Ortsverein lehnt TTIP in der jetzigen Fassung ab

16. Oktober 2015

Zusammenfassung der Diskussion im Vorstand des Ortsvereins am 29.9.2015 (von Dieter Breyer)

Die SPD Herzogenaurach hat in diesem Jahr zweimal das geplante internationale Handelsabkommen TTIP in öffentlichen Veranstaltungen behandelt, beim zweiten Mal als Mitveranstalter u. a. zusammen mit der Kath. Kirche, den Grünen und dem Bauernverband. Die Meinung, die sich da herausbildete, fasste jetzt der Vorstand nach mochmaliger Diskussion zusammen.

Niemand hat etwas dagegen, wenn Zölle abgebaut, Industrienormen und Sicherheitsstandards auf verbessertem Niveau einander angepasst werden. Jedoch der Eingriff in alle Lebensbereiche ist nicht hinnehmbar, da in beiden Wirtschaftsräumen unterschiedliche, miteinander nicht vereinbare Normen und Prinzipien gelten und die Großkonzerne nach allen bisher bekannt gewordenen Verhandlungsergebnissen vor allem ihre Interessen durchgedrückt haben.
So schaffe der Zwang, nur zertifiziertes Saatgut zu verwenden, eine Monopolstellung für Konzerne wie Monsanto oder Du Pont. Im Verbraucherschutz gibt es bei Lebensmitteln, Medikamenten und Kosmetika bis heute unausräumbare Streitpunkte. Die Einstellung zu Kultur und Bildung ist in den USA eine ganz andere. Während dort das dem freien Markt überlassen wird, kennen wir z.B. die staatliche Förderung des Kulturbetriebs beim Film und Theater, den Schutz des geistigen Eigentums, Urheberrechte oder Buchpreisbindung. Schwerwiegend ist die Ablehnung der Amerikaner, der internationalen Arbeitnehmerorganisation beizutreten, so dass der Bestand von Rechten wie Mitbestimmung und Betriebsrat gefährdet sind. Bei der öffentlichen Daseinsvorsorge soll immer der höhere Liberalisierungsgrad gelten, d.h., wenn Müll, Krankenhäuser, Wasser oder Abwasser einmal privatisiert sind, ist eine Rückführung in städtische Regie nicht mehr möglich.
Die Regierungsvertreter versichern zwar immer wieder, dass Schutzstandards eingehalten werden, aber in einem Schreiben des Bundeskanzleramtes wird eingeräumt, dass im Rahmen des TTIP diese durch konkrete Vereinbarungen eingeschränkt werden können.

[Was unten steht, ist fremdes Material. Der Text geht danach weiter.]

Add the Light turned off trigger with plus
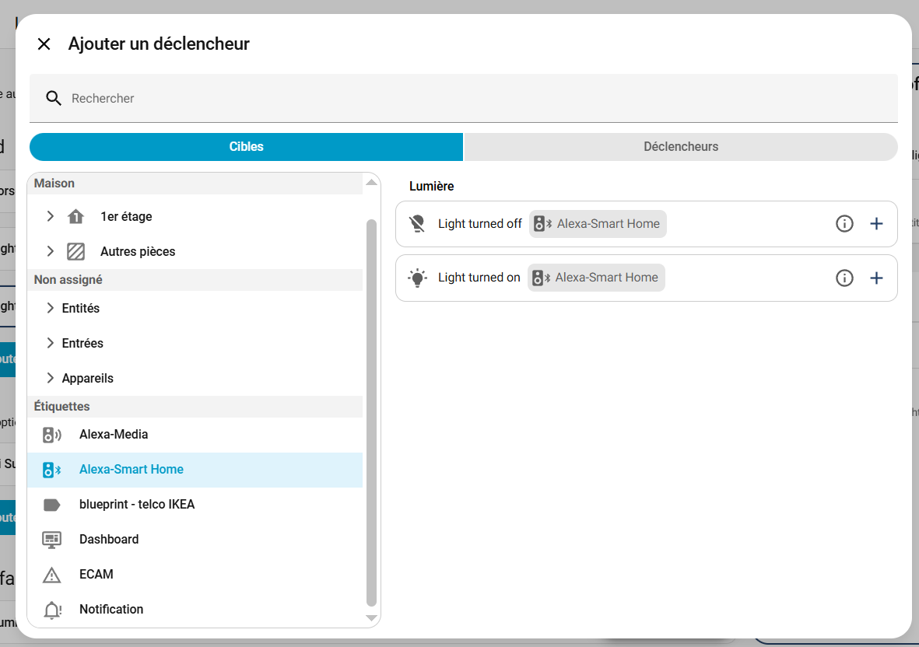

Neben diesen Problemfeldern ist der sogenannte Regulierungsrat ein Schlag gegen unser Demokratieverständnis. Damit würde eine neue transatlantische Behörde geschaffen, in der etwa zu je einem Drittel die USA, die EU Kommission und die Lobbyisten der Wirtschaft vertreten wären. Im Vorfeld von Gesetzesvorhaben und ihrer Ausarbeitung stehen somit den Konzernen alle Türen offen, ohne dass das europäische Parlament, Verbraucher oder Arbeitnehmer mitreden konnten. In der Öffentlichkeit stieß der Investorenschutz ISDS, wonach Investoren bei staatlich veränderten Rahmenbedingungen auf entgangenen Gewinn klagen konnten, auf die meiste Kritik. Mittlerweile gibt es zwar einen Vorschlag seitens der EU, die privaten Schiedsgerichte durch ein Handelsgericht sowie eine Berufungsinstanz zu ersetzen und Änderungen von Gesetzen als Klagegrund auszuschließen, aber weder die USA haben dem zugestimmt noch wurde der CETA Vertrag mit Kanada geändert. Aus diesen Gründen lehnt der Ortsverein Herzogenaurach das transatlantische Handelsabkommen in der bislang gültigen Form ab, auch wenn er damit die offizielle Parteimeinung nicht mitträgt. Es geht um die reale Gefahr, dass gesellschaftspolitische Errungenschaften ausgehöhlt und Umwelt-, Verbraucherschutz und Arbeitnehmerstandards zurückgedrängt werden. Gesetzgeberisch wären wir nicht mehr Herr im eigenen Haus.